Most companies say that being customer-led is at the heart of their growth strategy. Yet market leaders achieve success by being distinctive -- they lead customers, not vice-versa.

Take Apple. A columnist who has interviewed Steve Jobs several times told me that, in all his sessions with Apple's CEO, Jobs has not once used the term 'market research' or 'focus group'.

Instead, as with last week's launch of the second generation of its iPhone, Apple's success lies in its ability to be truly distinctive and to offer customers benefits they never knew they needed.

In their book, Blue Ocean Strategy, W. Chan Kim and Renee Mauborgne studied over 100 business launches. They found that truly distinctive companies accounted for just 14 per cent of the launches but delivered over 60 per cent of the profits generated by the organisations studied.
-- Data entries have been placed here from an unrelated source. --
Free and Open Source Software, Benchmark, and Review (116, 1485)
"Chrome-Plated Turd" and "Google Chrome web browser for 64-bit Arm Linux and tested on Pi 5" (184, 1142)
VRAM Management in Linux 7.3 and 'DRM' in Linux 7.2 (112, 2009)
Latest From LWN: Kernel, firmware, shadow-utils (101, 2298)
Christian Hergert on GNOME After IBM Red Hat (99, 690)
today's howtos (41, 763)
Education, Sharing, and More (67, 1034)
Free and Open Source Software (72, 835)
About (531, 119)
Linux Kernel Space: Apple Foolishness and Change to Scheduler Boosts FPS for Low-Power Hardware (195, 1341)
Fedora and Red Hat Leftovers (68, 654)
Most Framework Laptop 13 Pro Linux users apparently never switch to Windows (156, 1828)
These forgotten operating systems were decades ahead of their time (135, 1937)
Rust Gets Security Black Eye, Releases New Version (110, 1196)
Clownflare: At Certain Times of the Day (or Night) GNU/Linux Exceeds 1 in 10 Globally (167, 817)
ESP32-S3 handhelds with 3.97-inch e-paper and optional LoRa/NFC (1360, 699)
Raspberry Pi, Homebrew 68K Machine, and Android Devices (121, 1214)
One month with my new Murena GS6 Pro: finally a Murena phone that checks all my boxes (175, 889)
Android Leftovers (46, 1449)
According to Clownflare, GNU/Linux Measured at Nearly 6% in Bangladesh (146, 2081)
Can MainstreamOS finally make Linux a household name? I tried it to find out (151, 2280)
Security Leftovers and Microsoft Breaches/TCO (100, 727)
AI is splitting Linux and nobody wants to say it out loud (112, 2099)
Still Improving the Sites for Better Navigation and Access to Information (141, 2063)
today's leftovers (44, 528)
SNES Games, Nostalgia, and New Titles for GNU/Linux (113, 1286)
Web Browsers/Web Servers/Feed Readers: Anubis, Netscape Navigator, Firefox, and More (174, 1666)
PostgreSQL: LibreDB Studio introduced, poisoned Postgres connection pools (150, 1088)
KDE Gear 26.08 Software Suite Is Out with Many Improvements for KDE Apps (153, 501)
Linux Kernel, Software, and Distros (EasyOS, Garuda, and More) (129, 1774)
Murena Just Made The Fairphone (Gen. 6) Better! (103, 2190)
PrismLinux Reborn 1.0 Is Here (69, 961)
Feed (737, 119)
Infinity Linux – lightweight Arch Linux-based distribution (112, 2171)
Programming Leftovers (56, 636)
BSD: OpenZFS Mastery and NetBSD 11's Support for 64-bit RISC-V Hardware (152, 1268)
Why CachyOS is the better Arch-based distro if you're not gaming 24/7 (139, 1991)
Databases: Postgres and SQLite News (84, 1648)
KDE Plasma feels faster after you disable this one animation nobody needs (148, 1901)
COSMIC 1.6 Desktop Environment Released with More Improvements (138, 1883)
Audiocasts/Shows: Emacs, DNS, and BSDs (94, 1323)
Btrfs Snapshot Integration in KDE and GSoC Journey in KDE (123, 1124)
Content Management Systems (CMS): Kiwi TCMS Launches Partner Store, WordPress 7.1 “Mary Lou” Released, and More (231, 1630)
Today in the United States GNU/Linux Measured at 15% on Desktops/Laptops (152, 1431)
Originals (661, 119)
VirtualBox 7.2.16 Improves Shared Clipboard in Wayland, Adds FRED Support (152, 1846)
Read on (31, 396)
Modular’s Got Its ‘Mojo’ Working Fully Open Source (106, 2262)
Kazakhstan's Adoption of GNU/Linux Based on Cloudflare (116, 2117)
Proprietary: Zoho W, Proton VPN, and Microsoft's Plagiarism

The problem with being customer-led is that customers can't predict the next big thing -- you can't give focus groups a blank sheet of paper and ask them to create a groundbreaking idea. If you do, you will only discover incremental improvements, not breakthrough growth.

Customers don't notice incremental changes -- most are too busy, and already have too much choice, to notice most new products, even when they're an improvement on the current offer.
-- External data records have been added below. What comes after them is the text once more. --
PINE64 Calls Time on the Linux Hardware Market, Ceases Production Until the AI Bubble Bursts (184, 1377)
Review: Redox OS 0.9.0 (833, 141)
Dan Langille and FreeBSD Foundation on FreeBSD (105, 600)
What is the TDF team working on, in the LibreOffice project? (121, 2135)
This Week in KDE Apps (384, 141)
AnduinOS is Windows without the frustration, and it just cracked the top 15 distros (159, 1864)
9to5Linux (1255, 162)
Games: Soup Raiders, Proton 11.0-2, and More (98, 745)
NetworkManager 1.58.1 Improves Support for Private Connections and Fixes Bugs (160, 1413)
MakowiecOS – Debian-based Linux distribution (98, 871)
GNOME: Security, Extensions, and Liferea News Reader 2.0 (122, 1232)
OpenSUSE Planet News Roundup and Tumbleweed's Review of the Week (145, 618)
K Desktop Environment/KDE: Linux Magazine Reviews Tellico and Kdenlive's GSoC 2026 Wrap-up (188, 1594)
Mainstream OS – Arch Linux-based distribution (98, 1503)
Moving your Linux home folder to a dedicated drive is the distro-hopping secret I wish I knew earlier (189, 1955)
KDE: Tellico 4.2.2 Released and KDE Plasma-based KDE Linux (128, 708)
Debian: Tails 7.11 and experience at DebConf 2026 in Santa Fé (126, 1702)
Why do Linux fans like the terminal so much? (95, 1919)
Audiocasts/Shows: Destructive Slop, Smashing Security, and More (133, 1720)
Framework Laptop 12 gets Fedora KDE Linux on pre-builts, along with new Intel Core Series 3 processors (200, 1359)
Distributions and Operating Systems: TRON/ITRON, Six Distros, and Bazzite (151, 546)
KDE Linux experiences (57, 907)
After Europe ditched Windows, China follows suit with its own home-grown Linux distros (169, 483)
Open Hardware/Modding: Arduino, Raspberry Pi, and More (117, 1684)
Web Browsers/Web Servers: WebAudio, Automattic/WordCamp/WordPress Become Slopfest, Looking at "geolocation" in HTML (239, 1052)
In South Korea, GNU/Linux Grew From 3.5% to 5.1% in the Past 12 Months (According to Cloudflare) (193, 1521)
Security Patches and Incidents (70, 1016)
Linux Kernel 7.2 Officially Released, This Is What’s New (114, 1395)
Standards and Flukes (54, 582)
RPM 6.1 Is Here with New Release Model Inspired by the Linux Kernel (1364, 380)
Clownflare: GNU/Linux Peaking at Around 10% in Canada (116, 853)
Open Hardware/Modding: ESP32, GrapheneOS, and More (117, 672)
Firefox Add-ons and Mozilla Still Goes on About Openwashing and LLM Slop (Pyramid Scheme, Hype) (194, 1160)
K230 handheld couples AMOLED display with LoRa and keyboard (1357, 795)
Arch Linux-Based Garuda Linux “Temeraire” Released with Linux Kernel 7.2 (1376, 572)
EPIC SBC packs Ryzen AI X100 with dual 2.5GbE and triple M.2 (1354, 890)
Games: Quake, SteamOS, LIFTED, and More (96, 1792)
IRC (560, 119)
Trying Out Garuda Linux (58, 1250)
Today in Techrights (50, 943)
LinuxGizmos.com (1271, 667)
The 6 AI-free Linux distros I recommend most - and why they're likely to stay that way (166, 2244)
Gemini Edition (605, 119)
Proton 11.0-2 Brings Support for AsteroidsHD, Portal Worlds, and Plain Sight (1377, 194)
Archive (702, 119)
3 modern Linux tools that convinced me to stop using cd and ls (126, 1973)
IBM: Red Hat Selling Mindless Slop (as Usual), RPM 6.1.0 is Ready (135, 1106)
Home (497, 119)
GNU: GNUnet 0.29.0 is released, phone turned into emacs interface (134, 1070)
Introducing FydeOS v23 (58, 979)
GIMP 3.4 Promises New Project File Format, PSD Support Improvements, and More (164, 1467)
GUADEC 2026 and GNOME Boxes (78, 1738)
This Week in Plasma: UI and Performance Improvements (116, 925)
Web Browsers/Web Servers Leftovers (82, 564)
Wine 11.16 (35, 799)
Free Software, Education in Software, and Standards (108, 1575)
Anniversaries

So how do you become ideas-led? Here are three practical strategies for success:

  • Change the rules of the game. Ryanair started out life in 1985 as a smaller version of BA and Aer Lingus on routes between Ireland and London. It was only in the early 1990s, when it changed its mission to be Europe's premier low-fare carrier, that it became one of the most profitable airlines in the world.
  • Focus on early adopters. It is unlikely that, 10 years ago, a focus group of lorry drivers would have agreed to pay £2.50 for a frothy coffee. Now they happily shop at Starbucks. Instead of asking busy, satisfied customers about a new offer, focus on customer groups looking for change. It is these early adopters who will sell the idea to the majority, not you.
  • Create a stream of ideas, not a one-off win. Apple's product strategy is to launch a series of product upgrades that deliver better features at a lower price. Gillette, similarly, has consistently grown through a stream of innovations. As an ex-Gillette chairman once put it, "We have never launched a major new product without having its successor in development. You have to steer the market."